• _REQUIRED WORK_: Every line of the entries below from the one containing "Sammlungen (18, 2501)" to the one containing "[button] (56, 2570)", both ends included, must be written out exactly. No other line belongs in the answer.

Records from a dataset:

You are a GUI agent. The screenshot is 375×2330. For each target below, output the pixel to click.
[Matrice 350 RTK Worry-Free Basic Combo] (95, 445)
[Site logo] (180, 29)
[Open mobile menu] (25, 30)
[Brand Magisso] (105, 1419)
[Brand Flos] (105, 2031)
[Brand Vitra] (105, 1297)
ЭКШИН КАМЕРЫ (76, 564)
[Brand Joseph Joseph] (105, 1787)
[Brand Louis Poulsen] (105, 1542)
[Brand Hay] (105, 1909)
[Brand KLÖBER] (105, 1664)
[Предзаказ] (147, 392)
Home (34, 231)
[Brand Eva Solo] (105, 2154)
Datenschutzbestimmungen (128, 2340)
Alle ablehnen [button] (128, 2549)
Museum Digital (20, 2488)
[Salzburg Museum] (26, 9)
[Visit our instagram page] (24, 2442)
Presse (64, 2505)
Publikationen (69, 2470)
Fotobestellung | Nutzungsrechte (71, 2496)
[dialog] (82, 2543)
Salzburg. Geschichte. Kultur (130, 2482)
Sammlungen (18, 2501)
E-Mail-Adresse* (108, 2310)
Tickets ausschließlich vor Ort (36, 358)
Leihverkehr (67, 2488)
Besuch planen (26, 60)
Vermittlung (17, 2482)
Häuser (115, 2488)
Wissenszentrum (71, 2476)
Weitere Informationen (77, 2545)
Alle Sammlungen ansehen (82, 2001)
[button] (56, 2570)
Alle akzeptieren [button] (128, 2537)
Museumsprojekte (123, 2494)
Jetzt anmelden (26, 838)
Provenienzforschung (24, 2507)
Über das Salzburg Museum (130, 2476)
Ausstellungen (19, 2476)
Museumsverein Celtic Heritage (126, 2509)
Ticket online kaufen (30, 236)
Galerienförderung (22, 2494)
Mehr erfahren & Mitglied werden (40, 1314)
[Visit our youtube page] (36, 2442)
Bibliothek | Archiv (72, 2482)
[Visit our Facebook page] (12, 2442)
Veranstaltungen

• _SOLUTION TO THIS TASK_:
Sammlungen (18, 2501)
E-Mail-Adresse* (108, 2310)
Tickets ausschließlich vor Ort (36, 358)
Leihverkehr (67, 2488)
Besuch planen (26, 60)
Vermittlung (17, 2482)
Häuser (115, 2488)
Wissenszentrum (71, 2476)
Weitere Informationen (77, 2545)
Alle Sammlungen ansehen (82, 2001)
[button] (56, 2570)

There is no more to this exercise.